Today's social media trend appears to be photographing your ballot and posting the results on Facebook or Twitter. One small problem: this is illegal in many states. James Joyner voices the question that probably immediately popped into many of your minds: What the hey?:
Why on earth should it be illegal to snap a picture of your own ballot? How could that possibly constitute voter fraud? For that matter, why can’t voters look at their phone to see who they’re supposed to vote for? How is that any worse than using a paper sample ballot handed out by some yahoo electioneering on the sidewalk outside the polling place?
Presumably, to prevent vote-buying. Votes used to be widely available in America for outrageously small sums of money, or free whiskey. But that was back in the 19th century, before secret ballot measures were adopted. Now the buyer of votes has a grave difficulty: people might take your money, and then pull the lever for the other guy.
Enter the camera. As inexpensive snapshot cameras became available, the vote-buyers were potentially back in business; just demand that the voter mark his ballot in indelible ink and then take a picture.

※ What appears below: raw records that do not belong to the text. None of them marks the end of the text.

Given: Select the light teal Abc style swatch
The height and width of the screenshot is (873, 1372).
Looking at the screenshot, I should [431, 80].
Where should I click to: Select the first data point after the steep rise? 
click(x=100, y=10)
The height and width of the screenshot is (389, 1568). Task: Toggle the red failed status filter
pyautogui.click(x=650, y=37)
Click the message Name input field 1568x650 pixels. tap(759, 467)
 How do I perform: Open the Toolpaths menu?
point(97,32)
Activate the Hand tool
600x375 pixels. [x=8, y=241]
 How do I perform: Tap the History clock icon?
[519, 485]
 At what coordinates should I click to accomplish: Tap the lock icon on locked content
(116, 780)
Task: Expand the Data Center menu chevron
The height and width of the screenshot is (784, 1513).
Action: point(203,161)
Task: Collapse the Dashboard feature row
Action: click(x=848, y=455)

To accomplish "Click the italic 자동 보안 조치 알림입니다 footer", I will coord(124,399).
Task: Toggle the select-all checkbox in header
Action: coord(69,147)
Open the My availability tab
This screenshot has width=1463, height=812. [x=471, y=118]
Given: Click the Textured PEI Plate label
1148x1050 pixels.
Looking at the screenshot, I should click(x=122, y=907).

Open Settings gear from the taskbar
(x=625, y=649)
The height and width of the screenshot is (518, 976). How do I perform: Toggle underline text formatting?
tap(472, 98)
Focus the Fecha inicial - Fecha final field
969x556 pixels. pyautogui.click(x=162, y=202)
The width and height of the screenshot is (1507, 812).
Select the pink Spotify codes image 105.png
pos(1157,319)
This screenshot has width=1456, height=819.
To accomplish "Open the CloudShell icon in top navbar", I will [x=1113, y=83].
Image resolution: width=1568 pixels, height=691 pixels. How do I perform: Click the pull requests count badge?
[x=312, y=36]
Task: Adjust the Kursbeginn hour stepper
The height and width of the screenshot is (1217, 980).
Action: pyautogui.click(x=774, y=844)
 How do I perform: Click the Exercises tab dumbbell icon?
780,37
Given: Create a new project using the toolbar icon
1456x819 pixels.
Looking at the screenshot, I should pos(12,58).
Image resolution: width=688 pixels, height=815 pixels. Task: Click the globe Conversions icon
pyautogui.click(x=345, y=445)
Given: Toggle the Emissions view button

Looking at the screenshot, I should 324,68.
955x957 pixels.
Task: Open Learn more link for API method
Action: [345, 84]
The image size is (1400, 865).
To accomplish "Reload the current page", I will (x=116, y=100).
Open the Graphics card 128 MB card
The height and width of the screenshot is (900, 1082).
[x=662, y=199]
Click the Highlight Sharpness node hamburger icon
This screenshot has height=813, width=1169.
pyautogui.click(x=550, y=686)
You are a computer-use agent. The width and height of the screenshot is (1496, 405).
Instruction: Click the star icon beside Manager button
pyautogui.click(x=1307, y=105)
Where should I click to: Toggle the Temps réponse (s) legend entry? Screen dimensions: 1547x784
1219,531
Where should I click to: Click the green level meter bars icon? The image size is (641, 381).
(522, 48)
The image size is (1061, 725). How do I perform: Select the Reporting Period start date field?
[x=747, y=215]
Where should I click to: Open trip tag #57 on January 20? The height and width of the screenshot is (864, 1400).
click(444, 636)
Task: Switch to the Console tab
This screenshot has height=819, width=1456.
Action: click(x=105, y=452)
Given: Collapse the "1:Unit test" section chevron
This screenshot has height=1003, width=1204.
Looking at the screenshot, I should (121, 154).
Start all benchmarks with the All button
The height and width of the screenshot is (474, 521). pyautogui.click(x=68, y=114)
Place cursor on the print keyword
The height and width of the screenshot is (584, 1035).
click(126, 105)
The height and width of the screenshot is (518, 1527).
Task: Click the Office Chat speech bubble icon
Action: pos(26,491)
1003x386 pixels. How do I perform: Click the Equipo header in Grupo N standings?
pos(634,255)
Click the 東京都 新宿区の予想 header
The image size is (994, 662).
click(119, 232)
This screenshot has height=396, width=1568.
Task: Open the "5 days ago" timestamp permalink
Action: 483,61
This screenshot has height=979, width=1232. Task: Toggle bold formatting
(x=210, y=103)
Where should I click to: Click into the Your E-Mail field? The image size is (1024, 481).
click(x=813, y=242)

I err on the side of fewer government regulations wherever possible, but this law seems basically sensible to me, even though I know that none of my facebook friends were trying to collect on a completed sale. The only way to keep vote buying from making economic sense is to make it impossible to verify how a vote was cast. And the only way to do that is to collectively decide that none of us will take pictures, even for innocent purposes.